Common mistakes on first setup
Using the signing date as the disbursement date. The disbursement date is when the money moved, not when the agreement was signed. If these are different days, use the actual transfer date.
Setting the first payment date too soon. If you set the first payment date before one full payment period has elapsed, the first payment will be very small (covering only a few days of interest). Most people intend for the first payment to happen after a full month — or whatever period they chose.
Wrong duration. A 2-year loan is 24 months, not 2. It's easy to enter the number of years instead of months by mistake.
Interest rate as a decimal. Enter 4 for 4%, not 0.04. The field expects a percentage, not a decimal fraction.
Choosing the wrong currency. The currency field can't be changed after the loan is created. If you pick the wrong one, you'll need to delete the loan and start over.
Once your loan is created, consider inviting the other party so both lender and borrower see the same data — and turning on payment reminders so neither of you has to track due dates manually. Both are available from the loan dashboard once the loan is active.
Try Family Loan Tracker free →
FAQ
Can I change the loan terms after creating the loan?
Some fields — like the interest rate and duration — affect the entire payment schedule and cannot be edited in place after creation. If you need to change core terms, the cleanest approach is to note any payments already recorded, delete the loan, and recreate it with the correct settings. For minor changes like a one-time adjustment, you can use an extra payment or a note in the payment history to document it.

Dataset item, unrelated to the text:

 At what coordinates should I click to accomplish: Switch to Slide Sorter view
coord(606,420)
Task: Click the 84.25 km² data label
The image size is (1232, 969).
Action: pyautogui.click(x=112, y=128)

What interest rate should I use?
That depends on your jurisdiction and your relationship. In the US, the IRS sets a minimum rate (the Applicable Federal Rate) for loans over $10,000 — below that rate, the difference is treated as a taxable gift. In the Netherlands, loans to family members generally need to carry market-rate interest to be recognized as genuine loans rather than gifts. For jurisdiction-specific guidance, a tax advisor is the most reliable source.
Can I set up a 0% interest loan?
Yes. Enter 0 as the interest rate and the tracker will generate a schedule of equal principal-only payments with no interest component. Keep in mind that for US loans above $10,000, the IRS may impute interest even on a 0% loan. See our guide on zero-interest family loans for the full picture.
What if I don't know the exact disbursement date?
Use the date closest to when the money actually transferred hands. A rough date is better than leaving it blank. If the disbursement happened over multiple transfers, use the date of the largest or first transfer as the reference point, and document the rest in a note.
Can I add multiple loans?
Yes, there's no limit on the number of loans you can create. Each loan lives in its own dashboard, with its own payment schedule, history, and stats. If you have separate loans with the same person — for example, a home loan and a personal loan — set them up as separate entries.
Is an account required to set up a loan?
Yes. Unlike the agreement generator (which works without an account), creating a tracked loan requires signing in. Your account stores the loan data securely and makes it accessible to both parties once you invite them.